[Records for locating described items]
* * *

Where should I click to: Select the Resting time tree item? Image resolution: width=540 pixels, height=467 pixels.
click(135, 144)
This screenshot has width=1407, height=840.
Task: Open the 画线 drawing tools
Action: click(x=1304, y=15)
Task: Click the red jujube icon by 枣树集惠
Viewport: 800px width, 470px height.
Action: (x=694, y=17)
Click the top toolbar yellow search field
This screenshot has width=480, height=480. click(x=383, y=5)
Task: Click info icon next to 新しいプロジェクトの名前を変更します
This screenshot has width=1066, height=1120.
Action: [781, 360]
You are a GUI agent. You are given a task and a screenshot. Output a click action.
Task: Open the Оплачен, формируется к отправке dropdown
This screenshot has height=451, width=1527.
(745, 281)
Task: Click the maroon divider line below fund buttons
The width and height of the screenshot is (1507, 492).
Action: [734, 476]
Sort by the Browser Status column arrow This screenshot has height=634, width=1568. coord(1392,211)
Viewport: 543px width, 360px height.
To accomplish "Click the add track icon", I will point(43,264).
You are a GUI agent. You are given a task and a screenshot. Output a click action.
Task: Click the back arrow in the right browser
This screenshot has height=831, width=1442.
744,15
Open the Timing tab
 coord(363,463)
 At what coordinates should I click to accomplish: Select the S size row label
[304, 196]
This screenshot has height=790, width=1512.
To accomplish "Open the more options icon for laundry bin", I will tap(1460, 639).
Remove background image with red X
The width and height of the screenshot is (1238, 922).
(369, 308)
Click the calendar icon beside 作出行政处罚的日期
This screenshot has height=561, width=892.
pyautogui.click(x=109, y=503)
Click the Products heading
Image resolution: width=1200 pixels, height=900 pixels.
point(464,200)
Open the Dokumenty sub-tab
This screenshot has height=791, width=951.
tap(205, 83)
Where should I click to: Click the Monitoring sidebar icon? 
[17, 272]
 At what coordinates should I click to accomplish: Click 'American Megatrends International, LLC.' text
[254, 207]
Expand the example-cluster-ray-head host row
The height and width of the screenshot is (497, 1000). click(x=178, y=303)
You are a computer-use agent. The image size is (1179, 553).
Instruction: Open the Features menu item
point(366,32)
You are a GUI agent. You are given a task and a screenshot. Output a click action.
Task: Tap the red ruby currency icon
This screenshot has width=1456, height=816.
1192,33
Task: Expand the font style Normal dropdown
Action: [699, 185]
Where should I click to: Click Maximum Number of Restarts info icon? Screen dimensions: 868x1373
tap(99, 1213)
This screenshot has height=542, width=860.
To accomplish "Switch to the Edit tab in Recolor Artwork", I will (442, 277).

* * *

* REQUIRED TASK: Return every line from the first one through the line containing "This screenshot has width=480, height=480.", without any changes.

* FINISHED EXERCISE:
Where should I click to: Select the Resting time tree item? Image resolution: width=540 pixels, height=467 pixels.
click(135, 144)
This screenshot has width=1407, height=840.
Task: Open the 画线 drawing tools
Action: click(x=1304, y=15)
Task: Click the red jujube icon by 枣树集惠
Viewport: 800px width, 470px height.
Action: (x=694, y=17)
Click the top toolbar yellow search field
This screenshot has width=480, height=480. click(x=383, y=5)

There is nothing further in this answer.